I want to iterate on every "p" tags in a XML document and be able to get the current element's xpath but I don't find anything that does it.
The kind of code I tried:
from bs4 import BeautifulSoup
xml_file = open("./data.xml", "rb")
soup = BeautifulSoup(xml_file, "lxml")
for i in soup.find_all("p"):
print(i.xpath) # xpath doesn't work here (None)
print("\n")
Here is a sample XML file that I try to parse:
<?xml version="1.0" encoding="UTF-8"?>
<article>
<title>Sample document</title>
<body>
<p>This is a <b>sample document.</b></p>
<p>And there is another paragraph.</p>
</body>
</article>
I would like my code to output:
/article/body/p[0]
/article/body/p[1]
Here's how to do it with Python's ElementTree class.
It uses a simple list to track an iterator's current path through the XML. Whenever you want the XPath for an element, call gen_xpath()
to turn that list into the XPath for that element, with logic for dealing with same-named siblings (absolute position).
from xml.etree import ElementTree as ET
# A list of elements pushed and popped by the iterator's start and end events
path = []
def gen_xpath():
'''Start at the root of `path` and figure out if the next child is alone, or is one of many siblings named the same. If the next child is one of many same-named siblings determine its position.
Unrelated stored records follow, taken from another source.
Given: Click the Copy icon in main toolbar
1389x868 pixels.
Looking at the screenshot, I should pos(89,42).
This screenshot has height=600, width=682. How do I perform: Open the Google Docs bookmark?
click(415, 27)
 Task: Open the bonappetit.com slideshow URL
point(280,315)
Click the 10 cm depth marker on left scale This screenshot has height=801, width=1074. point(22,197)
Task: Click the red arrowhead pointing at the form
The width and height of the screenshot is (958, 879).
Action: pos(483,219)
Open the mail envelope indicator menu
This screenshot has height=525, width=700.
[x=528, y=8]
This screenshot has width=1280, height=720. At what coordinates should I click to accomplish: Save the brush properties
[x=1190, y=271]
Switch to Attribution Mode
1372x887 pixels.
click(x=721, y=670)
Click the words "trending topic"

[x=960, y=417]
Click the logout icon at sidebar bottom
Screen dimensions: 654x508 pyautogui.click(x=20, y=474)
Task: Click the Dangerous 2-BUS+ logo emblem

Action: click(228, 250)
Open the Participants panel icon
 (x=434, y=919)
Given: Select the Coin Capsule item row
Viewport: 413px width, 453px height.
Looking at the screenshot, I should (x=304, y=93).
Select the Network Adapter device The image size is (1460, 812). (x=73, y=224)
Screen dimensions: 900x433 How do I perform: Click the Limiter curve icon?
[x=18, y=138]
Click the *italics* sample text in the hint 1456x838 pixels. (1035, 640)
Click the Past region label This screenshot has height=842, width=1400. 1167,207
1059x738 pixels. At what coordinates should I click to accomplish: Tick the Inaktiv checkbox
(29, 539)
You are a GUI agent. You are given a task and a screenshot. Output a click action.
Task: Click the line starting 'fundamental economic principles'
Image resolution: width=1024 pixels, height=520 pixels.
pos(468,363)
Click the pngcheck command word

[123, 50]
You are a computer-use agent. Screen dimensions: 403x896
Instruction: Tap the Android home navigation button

Returns the full XPath up to the element in the iterator this function was called.
'''
full_path = '/' + path[0].tag
for i, parent_elem in enumerate(path[:-1]):
next_elem = path[i+1]
pos = -1 # acts as counter for all children named the same as next_elem
next_pos = None # the position we care about
for child_elem in parent_elem:
if child_elem.tag == next_elem.tag:
pos += 1
# Compare etree.Element identity
if child_elem == next_elem:
next_pos = pos
if next_pos and pos > 0:
# We know where next_elem is, and that there are many same-named siblings, no need to count others
break
# Use next_elem's pos only if there are other same-named siblings
if pos > 0:
full_path += f'/{next_elem.tag}[{next_pos}]'
else:
full_path += f'/{next_elem.tag}'
return full_path
# Iterate the XML
for event, elem in ET.iterparse('input.xml', ['start', 'end']):
if event == 'start':
path.append(elem)
if elem.tag == 'p':
print(gen_xpath())
if event == 'end':
path.pop()
When I run that on this modified sample XML, input.xml:
<?xml version="1.0" encoding="UTF-8"?>
<article>
<title>Sample document</title>
<body>
<p>This is a <b>sample document.</b></p>
<p>And there is another paragraph.</p>
<section>
<p>Parafoo</p>
</section>
</body>
</article>
I get:
/article/body/p[0]
/article/body/p[1]
/article/body/section/p